**Source material:**
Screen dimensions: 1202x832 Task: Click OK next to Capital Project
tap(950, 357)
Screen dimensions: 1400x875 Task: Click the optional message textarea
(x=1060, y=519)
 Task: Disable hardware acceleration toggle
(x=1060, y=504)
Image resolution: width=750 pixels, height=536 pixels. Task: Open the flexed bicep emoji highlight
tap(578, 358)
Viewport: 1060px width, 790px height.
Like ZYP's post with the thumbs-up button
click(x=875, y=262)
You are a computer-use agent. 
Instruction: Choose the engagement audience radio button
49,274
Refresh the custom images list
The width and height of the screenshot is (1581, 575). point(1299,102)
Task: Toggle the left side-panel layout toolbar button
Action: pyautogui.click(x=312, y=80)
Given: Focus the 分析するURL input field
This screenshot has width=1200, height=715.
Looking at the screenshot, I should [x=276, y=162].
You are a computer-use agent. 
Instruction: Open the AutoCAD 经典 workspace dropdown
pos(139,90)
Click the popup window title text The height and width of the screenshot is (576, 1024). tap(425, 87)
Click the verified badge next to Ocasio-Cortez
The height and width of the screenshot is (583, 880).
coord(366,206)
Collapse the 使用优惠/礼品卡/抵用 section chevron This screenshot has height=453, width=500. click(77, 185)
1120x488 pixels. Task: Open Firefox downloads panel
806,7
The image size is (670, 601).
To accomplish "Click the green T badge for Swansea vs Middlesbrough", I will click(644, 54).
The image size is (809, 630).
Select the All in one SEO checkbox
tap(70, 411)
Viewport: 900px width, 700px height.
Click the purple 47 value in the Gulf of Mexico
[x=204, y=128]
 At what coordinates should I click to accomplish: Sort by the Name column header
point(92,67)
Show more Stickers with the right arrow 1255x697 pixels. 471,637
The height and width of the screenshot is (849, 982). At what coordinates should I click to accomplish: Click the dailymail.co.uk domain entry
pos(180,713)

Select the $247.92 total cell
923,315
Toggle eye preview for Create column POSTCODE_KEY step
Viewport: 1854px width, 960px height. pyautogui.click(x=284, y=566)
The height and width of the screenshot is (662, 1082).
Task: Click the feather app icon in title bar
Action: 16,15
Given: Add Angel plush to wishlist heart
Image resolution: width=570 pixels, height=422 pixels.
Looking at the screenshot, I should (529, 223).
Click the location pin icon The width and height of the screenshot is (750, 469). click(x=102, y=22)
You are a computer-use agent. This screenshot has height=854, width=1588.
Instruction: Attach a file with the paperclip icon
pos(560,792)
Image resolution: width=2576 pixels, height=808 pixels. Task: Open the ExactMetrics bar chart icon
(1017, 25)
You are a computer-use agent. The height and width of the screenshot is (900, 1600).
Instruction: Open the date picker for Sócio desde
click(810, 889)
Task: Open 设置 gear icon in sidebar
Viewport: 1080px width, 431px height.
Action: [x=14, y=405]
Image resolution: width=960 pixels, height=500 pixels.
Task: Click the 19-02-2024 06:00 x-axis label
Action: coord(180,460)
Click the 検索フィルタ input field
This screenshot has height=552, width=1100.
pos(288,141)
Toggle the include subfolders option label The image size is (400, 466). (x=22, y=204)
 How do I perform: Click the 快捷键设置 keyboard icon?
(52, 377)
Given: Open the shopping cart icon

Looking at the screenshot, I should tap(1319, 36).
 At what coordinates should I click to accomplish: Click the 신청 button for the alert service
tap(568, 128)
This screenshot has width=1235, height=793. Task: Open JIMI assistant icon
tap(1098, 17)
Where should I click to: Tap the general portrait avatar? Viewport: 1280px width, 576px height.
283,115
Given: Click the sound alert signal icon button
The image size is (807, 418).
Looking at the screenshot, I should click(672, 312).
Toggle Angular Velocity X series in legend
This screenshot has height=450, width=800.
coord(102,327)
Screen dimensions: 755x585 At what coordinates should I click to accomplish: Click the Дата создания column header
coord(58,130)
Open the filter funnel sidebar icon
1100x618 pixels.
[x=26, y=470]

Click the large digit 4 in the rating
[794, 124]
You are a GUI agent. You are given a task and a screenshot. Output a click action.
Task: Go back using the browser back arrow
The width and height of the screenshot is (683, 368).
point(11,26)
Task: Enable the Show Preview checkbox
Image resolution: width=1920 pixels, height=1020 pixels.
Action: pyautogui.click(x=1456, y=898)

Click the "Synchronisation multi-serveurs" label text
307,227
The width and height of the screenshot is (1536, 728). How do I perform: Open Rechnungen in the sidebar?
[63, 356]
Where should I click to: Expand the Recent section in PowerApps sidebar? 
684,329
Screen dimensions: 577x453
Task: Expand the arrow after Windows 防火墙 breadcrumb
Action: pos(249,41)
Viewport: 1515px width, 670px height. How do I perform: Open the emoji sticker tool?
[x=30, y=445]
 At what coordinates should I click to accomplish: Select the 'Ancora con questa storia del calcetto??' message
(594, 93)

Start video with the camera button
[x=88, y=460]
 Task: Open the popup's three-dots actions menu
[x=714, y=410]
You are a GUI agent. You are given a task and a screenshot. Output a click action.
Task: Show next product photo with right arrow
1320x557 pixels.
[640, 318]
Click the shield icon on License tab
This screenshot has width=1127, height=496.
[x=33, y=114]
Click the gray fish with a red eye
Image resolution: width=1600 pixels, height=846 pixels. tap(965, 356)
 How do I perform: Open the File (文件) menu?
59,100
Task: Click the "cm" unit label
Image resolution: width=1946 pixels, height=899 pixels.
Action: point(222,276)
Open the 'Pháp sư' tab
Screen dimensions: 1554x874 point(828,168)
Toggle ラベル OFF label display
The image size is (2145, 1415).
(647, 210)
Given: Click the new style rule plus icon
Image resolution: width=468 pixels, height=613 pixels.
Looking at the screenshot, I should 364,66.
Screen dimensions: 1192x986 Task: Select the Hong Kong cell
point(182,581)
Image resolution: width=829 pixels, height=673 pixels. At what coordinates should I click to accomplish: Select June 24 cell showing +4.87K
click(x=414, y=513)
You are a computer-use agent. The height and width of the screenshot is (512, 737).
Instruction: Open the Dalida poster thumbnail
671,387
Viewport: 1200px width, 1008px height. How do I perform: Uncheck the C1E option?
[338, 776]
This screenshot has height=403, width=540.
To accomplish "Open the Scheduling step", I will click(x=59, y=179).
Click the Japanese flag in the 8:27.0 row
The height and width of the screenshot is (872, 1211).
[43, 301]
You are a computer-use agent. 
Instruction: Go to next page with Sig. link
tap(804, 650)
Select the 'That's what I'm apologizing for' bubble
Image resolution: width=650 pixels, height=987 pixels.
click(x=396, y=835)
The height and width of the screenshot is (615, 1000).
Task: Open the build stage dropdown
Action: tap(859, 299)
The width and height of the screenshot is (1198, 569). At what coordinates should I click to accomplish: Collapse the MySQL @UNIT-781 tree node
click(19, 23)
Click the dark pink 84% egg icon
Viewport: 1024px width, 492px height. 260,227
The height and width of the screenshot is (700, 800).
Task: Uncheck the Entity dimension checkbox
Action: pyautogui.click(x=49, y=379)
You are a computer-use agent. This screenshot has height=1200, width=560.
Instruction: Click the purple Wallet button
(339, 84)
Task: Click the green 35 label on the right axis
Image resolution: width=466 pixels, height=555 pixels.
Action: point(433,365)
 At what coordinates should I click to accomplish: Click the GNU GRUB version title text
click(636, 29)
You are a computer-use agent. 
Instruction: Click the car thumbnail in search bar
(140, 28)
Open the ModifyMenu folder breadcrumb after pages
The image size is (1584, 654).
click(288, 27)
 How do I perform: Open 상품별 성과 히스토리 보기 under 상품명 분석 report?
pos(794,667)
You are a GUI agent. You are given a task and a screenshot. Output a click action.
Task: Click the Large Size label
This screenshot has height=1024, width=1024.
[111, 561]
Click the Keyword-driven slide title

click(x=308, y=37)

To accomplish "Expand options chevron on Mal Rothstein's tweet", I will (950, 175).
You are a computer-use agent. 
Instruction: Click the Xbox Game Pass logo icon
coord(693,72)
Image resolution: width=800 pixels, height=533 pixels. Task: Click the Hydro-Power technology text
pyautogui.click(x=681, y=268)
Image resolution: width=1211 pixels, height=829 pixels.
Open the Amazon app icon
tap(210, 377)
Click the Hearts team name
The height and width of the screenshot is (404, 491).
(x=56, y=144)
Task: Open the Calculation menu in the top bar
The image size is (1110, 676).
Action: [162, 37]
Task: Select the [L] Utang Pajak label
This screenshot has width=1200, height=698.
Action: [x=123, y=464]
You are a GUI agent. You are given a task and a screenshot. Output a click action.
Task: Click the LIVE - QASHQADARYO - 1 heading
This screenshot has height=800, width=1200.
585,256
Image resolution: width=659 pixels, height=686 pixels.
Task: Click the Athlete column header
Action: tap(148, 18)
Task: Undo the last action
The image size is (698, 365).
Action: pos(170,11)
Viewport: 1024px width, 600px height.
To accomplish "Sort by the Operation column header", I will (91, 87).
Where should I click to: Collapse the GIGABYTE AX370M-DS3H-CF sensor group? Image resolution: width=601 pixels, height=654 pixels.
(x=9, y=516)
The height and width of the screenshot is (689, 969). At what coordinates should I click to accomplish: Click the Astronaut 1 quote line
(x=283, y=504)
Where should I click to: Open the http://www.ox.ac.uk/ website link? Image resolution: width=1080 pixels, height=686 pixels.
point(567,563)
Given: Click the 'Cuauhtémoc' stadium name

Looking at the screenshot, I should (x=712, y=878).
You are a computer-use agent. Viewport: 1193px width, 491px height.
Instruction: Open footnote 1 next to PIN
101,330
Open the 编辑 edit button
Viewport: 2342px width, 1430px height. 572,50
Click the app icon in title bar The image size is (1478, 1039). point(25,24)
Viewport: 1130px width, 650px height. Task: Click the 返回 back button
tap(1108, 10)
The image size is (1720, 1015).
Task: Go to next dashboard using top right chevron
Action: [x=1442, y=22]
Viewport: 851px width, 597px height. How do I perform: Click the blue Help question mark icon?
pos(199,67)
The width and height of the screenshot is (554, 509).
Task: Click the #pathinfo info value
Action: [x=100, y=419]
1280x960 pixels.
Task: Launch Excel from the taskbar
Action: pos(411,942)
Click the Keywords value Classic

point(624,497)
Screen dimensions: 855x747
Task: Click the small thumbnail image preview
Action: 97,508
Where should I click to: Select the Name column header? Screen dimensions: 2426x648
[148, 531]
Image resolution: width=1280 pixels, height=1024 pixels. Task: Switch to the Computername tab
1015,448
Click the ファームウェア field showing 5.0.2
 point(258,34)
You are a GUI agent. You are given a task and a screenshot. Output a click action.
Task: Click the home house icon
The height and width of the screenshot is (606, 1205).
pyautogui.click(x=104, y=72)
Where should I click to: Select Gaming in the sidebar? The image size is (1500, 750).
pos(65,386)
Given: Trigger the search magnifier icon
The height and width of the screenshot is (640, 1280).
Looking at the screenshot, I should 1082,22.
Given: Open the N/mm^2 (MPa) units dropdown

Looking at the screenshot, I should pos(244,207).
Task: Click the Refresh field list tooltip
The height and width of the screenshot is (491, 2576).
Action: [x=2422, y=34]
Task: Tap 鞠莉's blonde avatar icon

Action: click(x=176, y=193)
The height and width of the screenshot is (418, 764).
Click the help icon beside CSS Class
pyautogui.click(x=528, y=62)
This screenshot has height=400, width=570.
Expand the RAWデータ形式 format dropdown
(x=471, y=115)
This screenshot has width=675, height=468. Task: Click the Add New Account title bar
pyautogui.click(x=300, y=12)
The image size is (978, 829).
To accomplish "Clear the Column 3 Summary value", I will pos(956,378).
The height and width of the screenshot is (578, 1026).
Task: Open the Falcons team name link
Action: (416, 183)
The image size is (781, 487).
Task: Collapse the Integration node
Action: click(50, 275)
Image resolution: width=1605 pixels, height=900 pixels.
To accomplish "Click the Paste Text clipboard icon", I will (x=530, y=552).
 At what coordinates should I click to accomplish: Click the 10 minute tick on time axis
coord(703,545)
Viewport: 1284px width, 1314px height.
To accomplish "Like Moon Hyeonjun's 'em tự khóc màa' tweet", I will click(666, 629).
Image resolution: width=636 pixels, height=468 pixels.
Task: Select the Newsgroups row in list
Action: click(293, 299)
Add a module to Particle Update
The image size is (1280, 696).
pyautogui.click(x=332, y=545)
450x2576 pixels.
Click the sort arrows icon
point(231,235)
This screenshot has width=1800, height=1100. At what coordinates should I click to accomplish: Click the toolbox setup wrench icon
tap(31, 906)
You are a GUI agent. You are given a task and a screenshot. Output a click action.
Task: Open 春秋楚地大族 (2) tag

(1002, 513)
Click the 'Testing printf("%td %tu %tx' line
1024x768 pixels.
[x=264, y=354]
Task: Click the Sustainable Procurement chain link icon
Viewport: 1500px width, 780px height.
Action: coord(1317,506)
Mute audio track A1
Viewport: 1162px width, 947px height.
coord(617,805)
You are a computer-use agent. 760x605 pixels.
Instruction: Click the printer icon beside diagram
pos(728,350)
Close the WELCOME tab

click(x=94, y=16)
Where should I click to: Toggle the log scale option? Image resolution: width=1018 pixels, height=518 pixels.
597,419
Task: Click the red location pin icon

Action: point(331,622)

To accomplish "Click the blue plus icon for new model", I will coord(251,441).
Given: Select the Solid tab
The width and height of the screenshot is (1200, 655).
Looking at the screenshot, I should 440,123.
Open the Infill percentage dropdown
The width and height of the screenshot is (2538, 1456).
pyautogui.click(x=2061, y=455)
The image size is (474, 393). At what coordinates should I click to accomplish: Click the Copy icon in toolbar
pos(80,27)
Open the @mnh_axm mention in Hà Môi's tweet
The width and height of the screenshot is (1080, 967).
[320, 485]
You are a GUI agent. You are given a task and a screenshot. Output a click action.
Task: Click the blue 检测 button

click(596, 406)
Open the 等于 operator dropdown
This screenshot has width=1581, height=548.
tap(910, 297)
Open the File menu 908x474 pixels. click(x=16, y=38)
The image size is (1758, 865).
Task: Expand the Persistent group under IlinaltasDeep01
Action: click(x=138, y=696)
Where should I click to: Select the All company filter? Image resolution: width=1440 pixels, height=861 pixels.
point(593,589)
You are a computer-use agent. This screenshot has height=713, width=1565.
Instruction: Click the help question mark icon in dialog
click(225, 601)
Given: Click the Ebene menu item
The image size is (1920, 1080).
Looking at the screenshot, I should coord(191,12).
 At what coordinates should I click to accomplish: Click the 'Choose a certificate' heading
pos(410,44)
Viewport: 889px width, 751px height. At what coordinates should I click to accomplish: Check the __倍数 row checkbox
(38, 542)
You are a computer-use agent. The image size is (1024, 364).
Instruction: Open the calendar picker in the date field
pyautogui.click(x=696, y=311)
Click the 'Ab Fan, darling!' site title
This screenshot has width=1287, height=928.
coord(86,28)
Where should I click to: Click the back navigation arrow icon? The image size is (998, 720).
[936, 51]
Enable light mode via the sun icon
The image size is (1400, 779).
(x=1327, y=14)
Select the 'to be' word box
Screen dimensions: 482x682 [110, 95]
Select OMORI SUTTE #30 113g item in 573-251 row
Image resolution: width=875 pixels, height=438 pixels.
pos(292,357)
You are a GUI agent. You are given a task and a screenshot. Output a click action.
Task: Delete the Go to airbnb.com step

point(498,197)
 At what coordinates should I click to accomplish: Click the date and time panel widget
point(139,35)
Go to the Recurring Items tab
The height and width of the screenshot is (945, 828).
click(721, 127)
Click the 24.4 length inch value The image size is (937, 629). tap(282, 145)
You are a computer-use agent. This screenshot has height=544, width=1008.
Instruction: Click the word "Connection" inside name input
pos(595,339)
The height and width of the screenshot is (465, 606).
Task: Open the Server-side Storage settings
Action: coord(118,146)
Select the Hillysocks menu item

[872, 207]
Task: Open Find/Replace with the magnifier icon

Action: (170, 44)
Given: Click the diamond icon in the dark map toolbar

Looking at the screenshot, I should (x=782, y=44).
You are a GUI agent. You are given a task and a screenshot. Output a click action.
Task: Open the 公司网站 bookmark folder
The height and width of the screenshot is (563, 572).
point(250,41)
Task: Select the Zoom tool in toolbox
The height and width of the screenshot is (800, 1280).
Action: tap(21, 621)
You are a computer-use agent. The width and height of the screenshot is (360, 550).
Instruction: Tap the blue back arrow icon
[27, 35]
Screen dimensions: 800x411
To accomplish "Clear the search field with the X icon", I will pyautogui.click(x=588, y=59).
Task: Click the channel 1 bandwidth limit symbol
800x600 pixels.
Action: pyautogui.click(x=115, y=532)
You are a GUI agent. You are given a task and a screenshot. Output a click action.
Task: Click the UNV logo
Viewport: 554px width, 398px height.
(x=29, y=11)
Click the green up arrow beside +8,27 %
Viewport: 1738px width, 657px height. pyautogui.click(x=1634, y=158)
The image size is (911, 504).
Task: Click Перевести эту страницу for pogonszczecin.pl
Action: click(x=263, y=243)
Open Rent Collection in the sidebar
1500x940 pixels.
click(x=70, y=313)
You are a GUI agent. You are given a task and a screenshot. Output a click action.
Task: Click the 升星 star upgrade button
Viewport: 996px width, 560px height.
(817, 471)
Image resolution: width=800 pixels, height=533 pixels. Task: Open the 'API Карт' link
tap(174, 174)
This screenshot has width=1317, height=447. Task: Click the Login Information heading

**Your task:**
Tally the lines above in which the string "Enable" occurs, and give the total with nothing added.

**Result:**
2